Others will have more to say on the operating fee and payroll tax.

And maybe after Cap and Invest is settled at the Legislature, a path to a local gas tax devoted to climate action on transportation will be clearer.

There's a "hockey stick" spike for you - via Twitter

Leslie Venti's brother, Jason Box, in the news
As a footnote on greenhouse gas pollution and climate, Greenland is in the news, and in a bad way. This is far afield, and ordinarily wouldn't be noticed here, but you may recall a local connection.

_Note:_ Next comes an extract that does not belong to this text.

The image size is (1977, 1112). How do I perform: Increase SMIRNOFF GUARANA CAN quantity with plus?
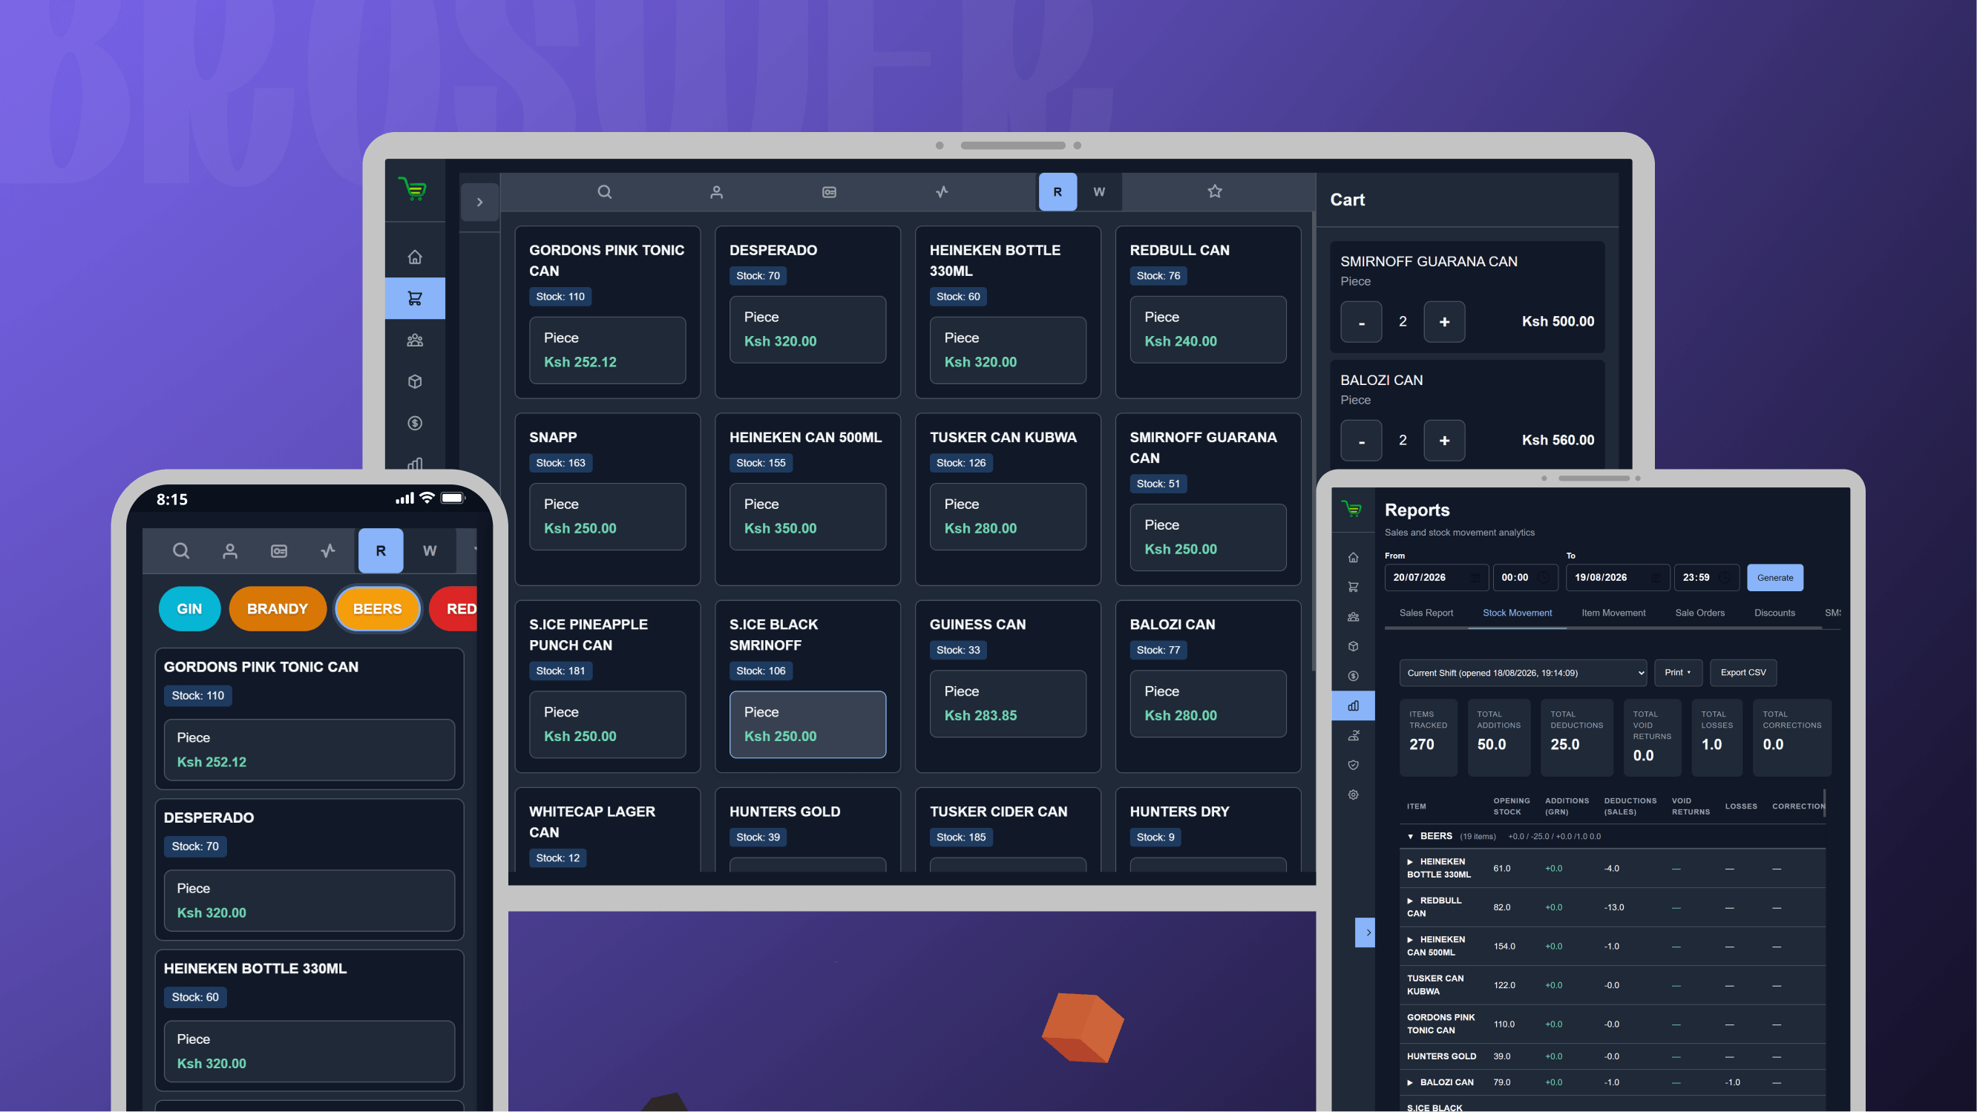pos(1444,322)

Jason Box in Esquire (2015) - via Twitter


Sarah Owens said...

They skipped the gas tax (for now) because the City Manager basically asked them to at the last meeting, saying he needed them to focus on the General Fund, which is what has him worried.

Salem Breakfast on Bikes said...

Thanks for the update!

Salem Breakfast on Bikes said...

Over on FB a commenter writes:

"This will not get people out of cars and will hit low income people the hardest. Revenues from gas taxes can only be used on roads, so how does that help anything?"

1. Saying that tolls or gas taxes are regressive is sortof true, but it's also a dodge. The most regressive thing is our system of compulsory autoism. Owning and operating a car is expensive!

Here is an summary at City Observatory of "Ten things more inequitable than road pricing." Item #5 is a discussion of gas taxes:"Gas taxes [do] tend to be much more regressive than other forms of taxation. That’s just as inequitable, on its face, as congestion pricing, yet we’ve never seen a serious argument that we ought to discount the price of gasoline for poor households." Incremental changes to the gas tax will contribute to the creation of a truly multi-modal system in which all people feel they have genuine choices and car trips are the mobility choice of last resort, not first resort.

2. Anyway, what is really regressive? Climate disruption. Flood and famine and other climate chaos disproportionately affects poor people. Even if a 5 cent increase on a local gas tax in and of itself does not "get people out of cars," it does contribute to the political and cultural acceptance of a gradually increasing gas/carbon tax - which we're gonna have to do sooner or later.

3. Gas tax monies can be used on our deferred maintenance rather than road expansion. They can be used for seismic retrofits on smaller bridges, of which Salem has many. They could be used for bus-only lanes or protected bike lanes. The Bike Bill's 1% is a minimum, not a maximum! There are projects in the road right-of-way that would be eligible for gas tax money that do not primarily induce or benefit drive-alone trips. There might be new and creative ways to purpose gas tax money we haven't considered. (But at the same time, they could also be used in the same old ways for road widening, and this would be counter-productive. Still, we shouldn't think our old habit must provide the template for the future, even given the constraints placed on gas tax monies.)

Ricardo Salem said...

At the risk of asking the obvious, is there any attempt to discover what is causing the persistent budget shortages? Any persistent problem like "budget shortfalls" suggests there may be systemic problems that will continue to "produce" the same results until the system changes.

Salem's crisis is not unique, in most communities, the costs of providing services to "growth" (population, real estate development, debt) increase faster than revenue. This was true in Salem even before PERS and the shortfalls were evident before Measures 47 and 50 capped property tax revenue.

Asking citizens to pay more is only part of the solution the other part is for the community to examine the problem. If "growth" is good why can't we sustain it?

(2017)The forecast for the General Fund continues to demonstrate a structural imbalance between current, available revenue and the cost of providing services. Easing this imbalance over the forecast period may require new, additional revenue to prevent service reductions.

(2020) The forecast for the General Fund demonstrates a structural imbalance between current, available revenue and the cost of providing services. Relieving this imbalance over the forecast period may require new, additional revenue sources to prevent significant service reductions.